At the gym, I caught a bit of McCain’s appearance on Chris Wallace’s show on Fox News.  The dread I felt duting the primaries is back full force.  This guy is beyond lame.  In a response to Chris’s question about whether he has become too focused on attacking THe Chicago Marxist for the Ayers connection, he drools the same lame, meaningless, harmful sputum about “reaching across the aisle,” “Americans hurting,” and “getting the economy back on track.” Nothing about how The Chicago Marxist’s tax policy, financial-meltdown policy, energy policy and health-care policy are completely to be expected given that his views were shaped by the likes of Ayers, Wright, Frank Marshall Davis, Saul Alinksy’s “Rules for Radicals” and Democrat immersion in general.  No a word.

Then there’s the fairly-official leaking of probable cabinet choices, basically the same lineup Bob Beckel predicted and to which I linked a few posts ago.  A Who’s Who of defeat and socialism.

Then there’s the Colin Powell endorsement.  Of course, we always knew he was from the same mush-head wing of the GOP that gave us W and McCain, the wing utterly lacking in any kind of consistent worldview or set of core principles.  Nice people with good hearts all, but, and I mean this will the utmost seriousness, ultimately intellectual lightweights.  Hell, Powell comes right out and says that more conservative appointments to the Supreme Cout would bother him.
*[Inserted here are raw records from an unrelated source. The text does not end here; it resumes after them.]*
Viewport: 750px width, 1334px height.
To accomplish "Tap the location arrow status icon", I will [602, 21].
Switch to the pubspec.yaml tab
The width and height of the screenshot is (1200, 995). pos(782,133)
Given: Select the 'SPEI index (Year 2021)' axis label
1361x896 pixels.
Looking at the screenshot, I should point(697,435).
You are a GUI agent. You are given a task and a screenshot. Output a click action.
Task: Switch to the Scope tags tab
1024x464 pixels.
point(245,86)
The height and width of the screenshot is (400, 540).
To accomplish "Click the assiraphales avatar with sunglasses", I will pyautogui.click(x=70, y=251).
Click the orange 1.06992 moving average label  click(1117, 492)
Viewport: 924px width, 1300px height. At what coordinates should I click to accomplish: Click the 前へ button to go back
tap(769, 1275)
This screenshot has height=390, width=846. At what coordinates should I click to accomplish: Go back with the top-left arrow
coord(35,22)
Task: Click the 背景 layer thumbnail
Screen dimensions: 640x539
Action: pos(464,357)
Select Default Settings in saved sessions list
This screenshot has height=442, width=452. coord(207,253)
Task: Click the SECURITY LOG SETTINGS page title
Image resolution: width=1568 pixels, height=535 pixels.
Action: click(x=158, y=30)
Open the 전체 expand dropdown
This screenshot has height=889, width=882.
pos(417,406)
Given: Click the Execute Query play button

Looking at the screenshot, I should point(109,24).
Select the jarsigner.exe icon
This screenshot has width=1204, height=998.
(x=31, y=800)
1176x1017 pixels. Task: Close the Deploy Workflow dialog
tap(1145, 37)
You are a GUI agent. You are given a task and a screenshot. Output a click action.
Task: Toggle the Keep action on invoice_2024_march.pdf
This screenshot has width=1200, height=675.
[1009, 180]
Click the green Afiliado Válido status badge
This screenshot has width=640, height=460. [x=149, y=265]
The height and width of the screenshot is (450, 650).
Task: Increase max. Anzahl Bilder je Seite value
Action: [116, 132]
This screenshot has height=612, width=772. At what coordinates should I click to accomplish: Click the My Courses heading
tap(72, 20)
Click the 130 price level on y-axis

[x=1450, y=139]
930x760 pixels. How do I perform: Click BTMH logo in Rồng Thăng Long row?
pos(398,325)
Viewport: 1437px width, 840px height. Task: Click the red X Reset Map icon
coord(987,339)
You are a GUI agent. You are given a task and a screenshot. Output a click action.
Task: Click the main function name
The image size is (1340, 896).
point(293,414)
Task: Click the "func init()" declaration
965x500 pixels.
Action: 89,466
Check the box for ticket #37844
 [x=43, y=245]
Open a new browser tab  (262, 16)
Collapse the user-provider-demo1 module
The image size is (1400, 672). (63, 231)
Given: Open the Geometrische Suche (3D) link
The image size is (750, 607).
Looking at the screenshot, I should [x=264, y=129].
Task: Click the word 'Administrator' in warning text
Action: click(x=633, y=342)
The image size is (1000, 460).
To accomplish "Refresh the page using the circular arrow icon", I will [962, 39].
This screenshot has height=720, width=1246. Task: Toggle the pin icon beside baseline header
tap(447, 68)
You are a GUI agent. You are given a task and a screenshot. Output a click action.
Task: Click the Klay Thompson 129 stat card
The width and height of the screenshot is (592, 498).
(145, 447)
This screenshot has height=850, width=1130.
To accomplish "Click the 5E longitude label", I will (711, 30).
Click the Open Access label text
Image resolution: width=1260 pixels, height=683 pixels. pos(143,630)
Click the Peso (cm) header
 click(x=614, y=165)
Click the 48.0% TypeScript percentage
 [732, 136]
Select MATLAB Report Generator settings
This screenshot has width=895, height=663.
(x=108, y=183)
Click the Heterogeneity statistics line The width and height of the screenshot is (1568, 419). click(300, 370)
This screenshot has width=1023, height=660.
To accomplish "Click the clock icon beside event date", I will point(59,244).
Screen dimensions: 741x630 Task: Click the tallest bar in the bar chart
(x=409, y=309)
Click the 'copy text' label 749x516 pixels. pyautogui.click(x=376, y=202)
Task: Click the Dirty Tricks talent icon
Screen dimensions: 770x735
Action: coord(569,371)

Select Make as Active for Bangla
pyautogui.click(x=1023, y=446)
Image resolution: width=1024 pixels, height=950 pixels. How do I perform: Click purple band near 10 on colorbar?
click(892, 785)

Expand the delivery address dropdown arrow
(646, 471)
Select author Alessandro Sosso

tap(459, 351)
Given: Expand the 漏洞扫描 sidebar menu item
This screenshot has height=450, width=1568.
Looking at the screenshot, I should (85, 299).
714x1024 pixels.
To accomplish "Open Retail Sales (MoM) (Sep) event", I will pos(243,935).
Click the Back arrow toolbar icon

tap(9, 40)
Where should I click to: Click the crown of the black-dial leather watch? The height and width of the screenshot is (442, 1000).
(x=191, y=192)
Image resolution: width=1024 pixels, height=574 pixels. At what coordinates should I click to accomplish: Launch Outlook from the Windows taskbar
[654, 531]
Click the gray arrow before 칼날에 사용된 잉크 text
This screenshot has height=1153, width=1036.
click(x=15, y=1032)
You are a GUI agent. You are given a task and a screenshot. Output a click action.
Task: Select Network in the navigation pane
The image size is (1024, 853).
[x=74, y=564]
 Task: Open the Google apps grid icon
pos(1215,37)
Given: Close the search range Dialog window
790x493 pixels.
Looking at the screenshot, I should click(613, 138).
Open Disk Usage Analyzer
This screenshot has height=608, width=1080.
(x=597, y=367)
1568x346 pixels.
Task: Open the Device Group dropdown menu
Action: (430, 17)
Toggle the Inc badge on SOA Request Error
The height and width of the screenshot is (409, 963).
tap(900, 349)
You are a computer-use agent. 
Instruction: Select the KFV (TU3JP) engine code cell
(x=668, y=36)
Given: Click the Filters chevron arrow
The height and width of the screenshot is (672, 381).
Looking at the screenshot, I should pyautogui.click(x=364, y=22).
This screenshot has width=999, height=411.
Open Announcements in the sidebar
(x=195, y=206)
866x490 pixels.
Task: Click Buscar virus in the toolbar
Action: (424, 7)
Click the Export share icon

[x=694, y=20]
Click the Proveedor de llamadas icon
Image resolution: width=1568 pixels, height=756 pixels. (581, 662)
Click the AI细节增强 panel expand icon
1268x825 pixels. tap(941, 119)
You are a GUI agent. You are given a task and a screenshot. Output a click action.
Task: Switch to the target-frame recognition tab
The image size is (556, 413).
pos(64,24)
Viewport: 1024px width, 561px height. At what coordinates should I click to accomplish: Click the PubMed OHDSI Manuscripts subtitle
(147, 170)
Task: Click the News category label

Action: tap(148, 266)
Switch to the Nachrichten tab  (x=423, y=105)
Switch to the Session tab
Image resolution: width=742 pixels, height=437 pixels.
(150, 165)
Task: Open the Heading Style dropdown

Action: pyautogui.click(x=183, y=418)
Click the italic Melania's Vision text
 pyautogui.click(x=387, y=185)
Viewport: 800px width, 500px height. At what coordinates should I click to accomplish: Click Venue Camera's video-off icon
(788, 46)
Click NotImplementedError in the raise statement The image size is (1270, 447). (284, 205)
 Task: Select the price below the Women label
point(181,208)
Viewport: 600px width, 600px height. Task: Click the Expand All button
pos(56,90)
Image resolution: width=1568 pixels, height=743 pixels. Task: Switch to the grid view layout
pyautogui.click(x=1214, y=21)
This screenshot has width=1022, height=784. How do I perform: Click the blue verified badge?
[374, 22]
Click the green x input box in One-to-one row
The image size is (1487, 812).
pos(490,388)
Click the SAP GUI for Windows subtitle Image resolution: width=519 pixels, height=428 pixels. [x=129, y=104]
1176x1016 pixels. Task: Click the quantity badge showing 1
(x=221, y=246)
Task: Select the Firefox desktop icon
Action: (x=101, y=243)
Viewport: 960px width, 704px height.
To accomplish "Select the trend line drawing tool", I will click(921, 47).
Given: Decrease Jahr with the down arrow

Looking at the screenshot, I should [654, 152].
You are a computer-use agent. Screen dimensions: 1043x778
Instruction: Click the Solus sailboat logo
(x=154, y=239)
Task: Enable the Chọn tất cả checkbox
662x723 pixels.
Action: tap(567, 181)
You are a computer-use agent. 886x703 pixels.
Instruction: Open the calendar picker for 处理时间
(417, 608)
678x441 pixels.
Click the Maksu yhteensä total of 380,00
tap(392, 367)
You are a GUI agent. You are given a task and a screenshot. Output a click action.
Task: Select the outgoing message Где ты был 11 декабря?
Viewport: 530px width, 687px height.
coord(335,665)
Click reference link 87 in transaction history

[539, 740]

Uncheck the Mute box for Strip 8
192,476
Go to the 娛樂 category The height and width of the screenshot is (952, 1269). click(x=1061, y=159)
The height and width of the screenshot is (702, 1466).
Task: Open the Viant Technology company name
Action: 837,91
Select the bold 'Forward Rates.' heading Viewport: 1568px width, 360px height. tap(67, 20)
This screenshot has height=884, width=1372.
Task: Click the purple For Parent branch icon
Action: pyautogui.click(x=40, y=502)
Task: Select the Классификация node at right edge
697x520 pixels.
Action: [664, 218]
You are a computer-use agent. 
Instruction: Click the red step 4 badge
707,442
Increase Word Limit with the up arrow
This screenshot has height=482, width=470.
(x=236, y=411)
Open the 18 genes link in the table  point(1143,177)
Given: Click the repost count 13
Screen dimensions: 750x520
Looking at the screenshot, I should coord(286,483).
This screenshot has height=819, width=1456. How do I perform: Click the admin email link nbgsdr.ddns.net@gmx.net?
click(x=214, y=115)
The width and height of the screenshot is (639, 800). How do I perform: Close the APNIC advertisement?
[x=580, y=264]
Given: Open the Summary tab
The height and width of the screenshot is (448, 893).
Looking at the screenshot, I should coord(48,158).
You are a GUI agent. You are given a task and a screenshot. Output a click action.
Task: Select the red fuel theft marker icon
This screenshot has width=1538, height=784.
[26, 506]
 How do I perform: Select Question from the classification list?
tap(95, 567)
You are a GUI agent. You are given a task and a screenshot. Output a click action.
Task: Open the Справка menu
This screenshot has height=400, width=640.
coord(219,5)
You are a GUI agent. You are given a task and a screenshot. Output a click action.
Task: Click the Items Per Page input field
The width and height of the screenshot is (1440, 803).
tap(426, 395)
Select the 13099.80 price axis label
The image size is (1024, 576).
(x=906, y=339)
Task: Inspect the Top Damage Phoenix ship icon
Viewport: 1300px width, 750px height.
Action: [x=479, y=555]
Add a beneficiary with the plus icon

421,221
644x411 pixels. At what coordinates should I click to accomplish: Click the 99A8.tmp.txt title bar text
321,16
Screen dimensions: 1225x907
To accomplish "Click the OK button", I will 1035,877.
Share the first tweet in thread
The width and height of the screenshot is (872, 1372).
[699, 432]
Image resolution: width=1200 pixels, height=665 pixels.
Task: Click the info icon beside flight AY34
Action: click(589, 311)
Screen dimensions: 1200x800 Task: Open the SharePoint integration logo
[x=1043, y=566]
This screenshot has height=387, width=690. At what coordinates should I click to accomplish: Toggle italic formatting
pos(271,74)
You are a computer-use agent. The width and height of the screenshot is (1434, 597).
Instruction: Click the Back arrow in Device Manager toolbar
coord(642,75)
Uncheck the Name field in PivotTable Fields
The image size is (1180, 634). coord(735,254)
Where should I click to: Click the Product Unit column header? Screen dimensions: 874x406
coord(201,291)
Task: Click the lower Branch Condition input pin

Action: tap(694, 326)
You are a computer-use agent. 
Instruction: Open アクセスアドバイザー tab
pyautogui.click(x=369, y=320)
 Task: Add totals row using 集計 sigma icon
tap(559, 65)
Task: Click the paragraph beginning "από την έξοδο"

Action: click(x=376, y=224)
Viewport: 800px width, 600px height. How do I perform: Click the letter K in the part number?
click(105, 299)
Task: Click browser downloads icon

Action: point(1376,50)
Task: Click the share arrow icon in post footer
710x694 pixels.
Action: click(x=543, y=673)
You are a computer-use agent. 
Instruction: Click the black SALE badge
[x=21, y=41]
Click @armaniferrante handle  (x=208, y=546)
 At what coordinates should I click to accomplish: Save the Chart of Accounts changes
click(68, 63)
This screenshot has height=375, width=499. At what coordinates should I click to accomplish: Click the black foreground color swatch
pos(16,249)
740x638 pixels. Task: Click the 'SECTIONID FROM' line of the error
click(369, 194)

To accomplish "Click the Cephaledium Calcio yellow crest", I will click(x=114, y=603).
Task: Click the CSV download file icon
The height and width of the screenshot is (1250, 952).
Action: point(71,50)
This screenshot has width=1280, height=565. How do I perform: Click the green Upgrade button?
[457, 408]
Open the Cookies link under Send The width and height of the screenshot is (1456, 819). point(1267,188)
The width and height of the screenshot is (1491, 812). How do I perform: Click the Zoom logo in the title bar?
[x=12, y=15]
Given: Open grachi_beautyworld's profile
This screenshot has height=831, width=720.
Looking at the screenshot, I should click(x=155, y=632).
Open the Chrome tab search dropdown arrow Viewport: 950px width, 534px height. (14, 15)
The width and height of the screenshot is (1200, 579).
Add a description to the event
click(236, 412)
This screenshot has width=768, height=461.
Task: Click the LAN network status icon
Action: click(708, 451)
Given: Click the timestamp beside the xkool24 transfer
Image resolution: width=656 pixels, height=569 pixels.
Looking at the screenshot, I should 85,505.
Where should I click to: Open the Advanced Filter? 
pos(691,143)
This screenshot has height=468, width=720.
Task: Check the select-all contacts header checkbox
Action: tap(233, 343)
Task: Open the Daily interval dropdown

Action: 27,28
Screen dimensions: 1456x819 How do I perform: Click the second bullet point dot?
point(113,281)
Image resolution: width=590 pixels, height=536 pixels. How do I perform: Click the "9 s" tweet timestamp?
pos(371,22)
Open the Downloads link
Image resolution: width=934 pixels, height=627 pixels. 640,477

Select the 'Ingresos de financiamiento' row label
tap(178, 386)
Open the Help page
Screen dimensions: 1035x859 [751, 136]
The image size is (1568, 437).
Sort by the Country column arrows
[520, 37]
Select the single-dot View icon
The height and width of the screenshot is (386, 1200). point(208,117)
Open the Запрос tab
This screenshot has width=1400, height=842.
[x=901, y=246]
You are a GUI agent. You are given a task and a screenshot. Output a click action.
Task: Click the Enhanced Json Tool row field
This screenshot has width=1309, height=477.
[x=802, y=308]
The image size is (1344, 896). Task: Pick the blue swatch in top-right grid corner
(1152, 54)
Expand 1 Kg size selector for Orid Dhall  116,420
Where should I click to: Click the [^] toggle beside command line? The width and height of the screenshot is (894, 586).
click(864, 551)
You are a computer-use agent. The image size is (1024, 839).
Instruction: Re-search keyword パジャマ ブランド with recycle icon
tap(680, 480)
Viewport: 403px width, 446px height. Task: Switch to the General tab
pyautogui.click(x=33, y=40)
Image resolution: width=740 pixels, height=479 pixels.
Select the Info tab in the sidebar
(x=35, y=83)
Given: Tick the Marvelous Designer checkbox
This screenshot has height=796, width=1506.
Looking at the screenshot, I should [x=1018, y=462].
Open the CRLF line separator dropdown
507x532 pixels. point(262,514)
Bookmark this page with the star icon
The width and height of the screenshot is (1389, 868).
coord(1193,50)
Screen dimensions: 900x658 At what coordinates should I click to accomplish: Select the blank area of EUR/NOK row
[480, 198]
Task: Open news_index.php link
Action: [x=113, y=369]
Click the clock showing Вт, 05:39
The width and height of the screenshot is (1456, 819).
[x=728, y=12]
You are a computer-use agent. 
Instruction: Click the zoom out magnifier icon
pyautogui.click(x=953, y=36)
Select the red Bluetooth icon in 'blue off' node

As I say, I must be good at compartmentalizing.  Or maybe I’m just savoring these final days of the normal, free, prosperous American life I’ve experienced for fifty-three years.  My fridge is full, as is my inbox for writing assignments.  Some good gigs on the calendar.  Time to savor the moment.  A year from now - no, I can’t go there.  Not on this gorgeous Sunday.  I just can’t.

 

Joe the Plumber

Thursday, October 16th, 2008

During the primary season, when it looked increasingly likely that John McCain would be the GOP nominee, it was hard not to despair.  Except for the never-in-the-running Ron Paul, none of the candidates was further away from a consistent and robust conservative vision.  Where is a succinct defense of human freedom, American exceptionalism and common sense going to come from, we howled into the darkness.

Once he was nominated, things didn’t improve until that late Friday morning in Dayton when Barracuda made her national debut.

She was, and remains, a repository for our principles, values and passions, but it quickly became clear that her persona was too fraught with particulars for the focus on her to remain on the level of ideas.

I’ve - and I know I speak for millions of us - have been walking around in a state of combined numbness and nausea for the last few weeks as McCain has proceeded true to form.  Lame debate performances, poisonously harmful crud about how “you wouldn’t have to be afraid of an Obama presidency,” a muddied message on the roots of the current economic mess.  When I could muster up enough hope to pray, it would be for some vessel from which to dispense the conservative message with unmistakable and instantly appealing clarity to any and all Americans still capable of actual thought and mature reasoning.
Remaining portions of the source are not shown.